2

I have a situation where my dataframe has 3 columns, out of these three columns there is a possibility that there are nulls in column3. The total records in this DF is 2 million. I would need to fill this null values via a value from mysql database(basically calling a function which returns a value). I can think about looping over each row but this could be much more time consuming given the amount of data. How can I achieve this, I know how to fill the nulls with a static value but this is completely dynamic. Thanks for the help Regards, Robin

Python Newbie
  • 45
  • 1
  • 7
  • you want to replace null with one single value return by your function right or i interpret the question incorrectly – Ankit Kumar Namdeo Sep 08 '18 at 14:21
  • The function would return a different value each time its called.This would return a sequence and I would need to assign them to each row. – Python Newbie Sep 08 '18 at 18:48
  • 1
    Please read [how to create good reproducible apache spark dataframe examples](https://stackoverflow.com/questions/48427185/how-to-make-good-reproducible-apache-spark-dataframe-examples). – pault Sep 08 '18 at 19:23

2 Answers2

0

If I get your question correctly, you want to have some unique value in a column if there has been a Null value before. One possible method would be the following code, which checks for Null values in the value column. If it finds Null it will use the monotonically_increasing id to replace the Null. In the other case the original value will remain.

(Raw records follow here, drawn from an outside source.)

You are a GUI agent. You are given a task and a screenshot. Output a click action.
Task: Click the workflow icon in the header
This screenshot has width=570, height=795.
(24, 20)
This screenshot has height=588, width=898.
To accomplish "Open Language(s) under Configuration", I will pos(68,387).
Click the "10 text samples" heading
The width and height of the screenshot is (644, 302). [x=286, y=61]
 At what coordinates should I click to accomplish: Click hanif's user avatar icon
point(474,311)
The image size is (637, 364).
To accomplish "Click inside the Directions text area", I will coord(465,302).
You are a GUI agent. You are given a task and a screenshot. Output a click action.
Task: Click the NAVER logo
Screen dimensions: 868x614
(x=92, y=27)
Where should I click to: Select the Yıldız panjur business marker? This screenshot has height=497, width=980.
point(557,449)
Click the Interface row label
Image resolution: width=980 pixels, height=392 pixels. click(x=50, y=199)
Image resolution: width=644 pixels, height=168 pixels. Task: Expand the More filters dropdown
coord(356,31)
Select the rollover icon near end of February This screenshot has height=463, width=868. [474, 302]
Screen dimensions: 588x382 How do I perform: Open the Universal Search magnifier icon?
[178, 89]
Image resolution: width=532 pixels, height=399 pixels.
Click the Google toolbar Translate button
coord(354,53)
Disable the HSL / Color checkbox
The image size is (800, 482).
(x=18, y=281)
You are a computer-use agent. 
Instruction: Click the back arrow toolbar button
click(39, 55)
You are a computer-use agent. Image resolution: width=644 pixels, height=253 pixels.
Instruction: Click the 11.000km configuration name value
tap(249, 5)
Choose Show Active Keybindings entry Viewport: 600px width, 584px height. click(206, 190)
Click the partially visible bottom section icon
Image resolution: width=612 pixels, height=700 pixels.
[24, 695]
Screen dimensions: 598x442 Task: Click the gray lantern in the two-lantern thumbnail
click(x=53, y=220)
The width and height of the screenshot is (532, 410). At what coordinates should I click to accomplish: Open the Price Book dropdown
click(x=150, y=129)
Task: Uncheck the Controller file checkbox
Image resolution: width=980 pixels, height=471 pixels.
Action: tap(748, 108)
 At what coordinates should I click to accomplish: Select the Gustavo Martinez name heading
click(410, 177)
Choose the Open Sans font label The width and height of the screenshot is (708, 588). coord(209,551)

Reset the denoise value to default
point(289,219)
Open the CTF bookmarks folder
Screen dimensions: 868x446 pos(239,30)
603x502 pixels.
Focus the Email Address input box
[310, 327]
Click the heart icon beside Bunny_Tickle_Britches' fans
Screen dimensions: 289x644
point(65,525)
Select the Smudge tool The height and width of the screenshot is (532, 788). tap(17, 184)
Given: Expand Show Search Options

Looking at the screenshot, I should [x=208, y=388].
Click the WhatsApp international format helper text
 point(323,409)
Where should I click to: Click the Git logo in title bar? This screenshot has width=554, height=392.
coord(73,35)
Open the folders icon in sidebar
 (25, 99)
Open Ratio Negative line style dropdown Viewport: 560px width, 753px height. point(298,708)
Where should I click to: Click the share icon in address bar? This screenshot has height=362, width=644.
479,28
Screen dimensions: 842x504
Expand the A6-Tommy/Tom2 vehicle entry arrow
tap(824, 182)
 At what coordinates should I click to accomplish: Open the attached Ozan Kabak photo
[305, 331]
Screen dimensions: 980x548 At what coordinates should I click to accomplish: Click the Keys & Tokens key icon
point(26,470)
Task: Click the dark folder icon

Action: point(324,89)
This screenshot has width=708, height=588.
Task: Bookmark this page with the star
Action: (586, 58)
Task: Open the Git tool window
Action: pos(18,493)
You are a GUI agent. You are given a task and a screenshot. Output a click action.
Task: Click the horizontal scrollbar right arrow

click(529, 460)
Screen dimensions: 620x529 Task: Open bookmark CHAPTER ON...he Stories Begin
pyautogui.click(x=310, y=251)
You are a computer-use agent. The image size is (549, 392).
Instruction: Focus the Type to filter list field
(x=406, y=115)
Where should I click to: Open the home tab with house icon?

test_df = spark.createDataFrame([
('a','2018'),
                  ('b',None),
                  ('c',None)
], ("col_name","value"))

test_df.withColumn("col3", when(col("value").isNull(), row_number()).otherwise(col("value"))).show(truncate=False)

Result:

+--------+-----+------------+
|col_name|value|col3        |
+--------+-----+------------+
|a       |2018 |2018        |
|b       |null |403726925824|
|c       |null |609885356032|
+--------+-----+------------+

PS: For future requests, it would be good if you could include a sample from your data set and your desired output. This often helps to understand the problem.

gaw
  • 1,960
  • 2
  • 14
  • 18
  • Thanks I will try to format and also post an example, your statement helped me find the solution. Although the row_number() didnt work for me( I m using 2.3.0). Probably the row_number() is changed with some lower or uppercase, I tired that as well. I am going to use monotonically_increasing_id() to get incremental values for each row. The last question is I dont want to create the new column but I wanted to update the existing column. – Python Newbie Sep 11 '18 at 09:57
0

For the above test case I would update the value column for only two rows with below command. test_df.withColumn("value", when(col("value").isNull(), monotonically_increasing_id()).otherwise(col("value"))).show(truncate=False)

Thanks for all the comments and help.

Python Newbie
  • 45
  • 1
  • 7